Well, the Christmas season has come and gone with the subtlety of a rabid yak telling fart jokes, and all the cheer, good tidings, and togetherness...are gone. Thank god. But after all the eggnog had been dumped down the sink, the tree shredded, and the elf-slaves returned to their rightful homes, I could not help but notice some unusual aspects of this Christmas season. Alright, not THAT unusual...but what's really unusual anymore? I mean, Ozzie Osborne's clean and Arnold's the governor of California. Come on.
- Some families take decorating for Christmas very seriously, especially on the exterior of their homes. Unfortunately, the flavor of this year seemed to be the giant tacky inflatable Christmas figures. These ranged from giant snowmen to full working snow globes and merry-go-rounds (not even kidding). I half expected to see a giant inflatable baby Jesus holding a candycane and wearing a Santa hat.
- Those stations that play 24/7 Christmas music during the holiday season truly, truly have a limited playlist. Don't get me wrong, "Rocking Around the Christmas Tree" and "Jingle Bell Rock" are great...the first 1245 times. However, the likes of "Dominic the Donkey" and "Granda Got Run Over by a Reindeer" make even the most doe-eyed child wish for July. And let's not even get into the always-incredible country-Christmas songs that pop up every now and then. My personal favorite is "Christmas Shoes", sung by probably Tim McGraw. It just has to be. The song deals with a seemingly poor kid wanting to buy shoes (awww, cute little fellow) for his mother (well that's just precious) who's dying (uh...) so she'll look nice when she meets Jesus tonight (WHAT?!?!). There's a jolly tune for the family to gather round the piano to kroon every year.
- On a side note, I'm getting very tired of the blused-up/funked-up/rocked-up/jazzed-up versions of Christmas carols. Did the world really need Twisted Sister to do a version of "O Holy Night"? Methinks not.
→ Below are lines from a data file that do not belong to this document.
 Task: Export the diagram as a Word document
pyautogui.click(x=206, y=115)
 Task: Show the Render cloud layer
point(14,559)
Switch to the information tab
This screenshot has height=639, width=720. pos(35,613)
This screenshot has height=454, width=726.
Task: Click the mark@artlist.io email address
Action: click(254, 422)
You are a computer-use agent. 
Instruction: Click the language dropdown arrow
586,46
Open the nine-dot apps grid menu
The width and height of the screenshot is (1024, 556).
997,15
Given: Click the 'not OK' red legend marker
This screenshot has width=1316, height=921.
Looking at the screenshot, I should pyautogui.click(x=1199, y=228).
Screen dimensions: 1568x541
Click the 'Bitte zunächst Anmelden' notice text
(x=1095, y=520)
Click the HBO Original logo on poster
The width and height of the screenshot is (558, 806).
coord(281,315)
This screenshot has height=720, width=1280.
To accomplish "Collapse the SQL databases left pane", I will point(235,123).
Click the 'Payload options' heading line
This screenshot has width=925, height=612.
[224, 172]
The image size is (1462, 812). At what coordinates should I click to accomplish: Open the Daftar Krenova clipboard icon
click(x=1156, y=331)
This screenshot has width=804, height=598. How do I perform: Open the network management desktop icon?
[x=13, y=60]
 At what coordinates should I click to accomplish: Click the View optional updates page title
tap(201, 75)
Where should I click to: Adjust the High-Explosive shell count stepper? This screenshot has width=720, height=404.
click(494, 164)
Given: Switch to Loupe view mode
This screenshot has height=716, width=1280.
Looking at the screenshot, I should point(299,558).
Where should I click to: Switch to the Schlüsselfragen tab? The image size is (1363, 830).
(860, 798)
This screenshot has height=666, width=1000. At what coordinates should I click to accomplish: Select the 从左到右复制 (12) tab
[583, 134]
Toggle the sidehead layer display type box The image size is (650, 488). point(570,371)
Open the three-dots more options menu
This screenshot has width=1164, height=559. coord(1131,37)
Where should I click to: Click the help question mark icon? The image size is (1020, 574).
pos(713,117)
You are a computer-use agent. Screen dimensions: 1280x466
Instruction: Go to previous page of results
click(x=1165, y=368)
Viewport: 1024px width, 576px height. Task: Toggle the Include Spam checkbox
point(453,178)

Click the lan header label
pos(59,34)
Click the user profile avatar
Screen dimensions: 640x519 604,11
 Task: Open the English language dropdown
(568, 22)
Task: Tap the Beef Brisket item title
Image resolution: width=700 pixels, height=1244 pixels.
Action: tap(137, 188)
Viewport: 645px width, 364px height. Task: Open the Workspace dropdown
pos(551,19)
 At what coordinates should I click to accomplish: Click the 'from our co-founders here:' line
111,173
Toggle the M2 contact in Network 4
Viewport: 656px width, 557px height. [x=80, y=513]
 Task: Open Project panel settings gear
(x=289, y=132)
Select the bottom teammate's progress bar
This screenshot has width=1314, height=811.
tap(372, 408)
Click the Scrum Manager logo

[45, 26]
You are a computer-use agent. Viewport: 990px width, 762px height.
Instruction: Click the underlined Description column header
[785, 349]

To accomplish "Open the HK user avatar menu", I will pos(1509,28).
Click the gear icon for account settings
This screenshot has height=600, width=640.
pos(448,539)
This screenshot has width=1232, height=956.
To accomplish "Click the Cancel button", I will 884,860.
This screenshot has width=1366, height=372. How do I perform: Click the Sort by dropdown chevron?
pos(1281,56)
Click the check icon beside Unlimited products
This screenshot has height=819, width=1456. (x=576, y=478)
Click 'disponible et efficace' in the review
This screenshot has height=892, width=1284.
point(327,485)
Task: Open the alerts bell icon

- Christmas cards are awesome for two reasons. 1) They can show what people you haven't seen in years currently look like, which can be either hilarious or strangely arousing 2) Some families still send out those "newsletter" Christmas cards that update the indifferent world on what their ice-cream shitting family has been up to that year. I thought those had been established as extremely pretentious, annoying, obnoxious, and out of style at least ten years ago. Still, I'm glad to know every role your son played in every college show he's been in, Mrs. Peterson. Also, it was a nice touch to add the exact moments where he made the audience laugh in each one. That was vital for my Christmas's success.
- Miniature nativity scenes have amazing potential as action figures, and its amazing they have not been marketed as such. I had an epic wise men vs. shepherds battle on my aunt's coffee table the other night, with baby Jesus doing back flips in the corner to the best of his young ability. Kung fu grip would have been very key on Joseph. You listening, Mattel?
- The annual Walt Disney World Christmas Day parade has become a more blatant advertisement for the theme parks as years have gone on. This year was just rediculous, with Ryan Seacrest, Regis Philbin, and Kelly Rippa repeating the phrase "dreams come true" no less than 103593948539203 times, since this year is Disney's "Year of 1 Million Dreams". A little more Christmas cheer, and a little less brainwashing would have been preferable. I guarentee Nazi recruitment videos were subtler than this.
- Yankee swaps are Satan's contribution to Christmas. I ended up with the same Red Sox Uno card game TWICE, after regifting it for the second one. Maybe I'll donate it to some more unfortunate children...or sell it on ebay for my own profit. Tis the season!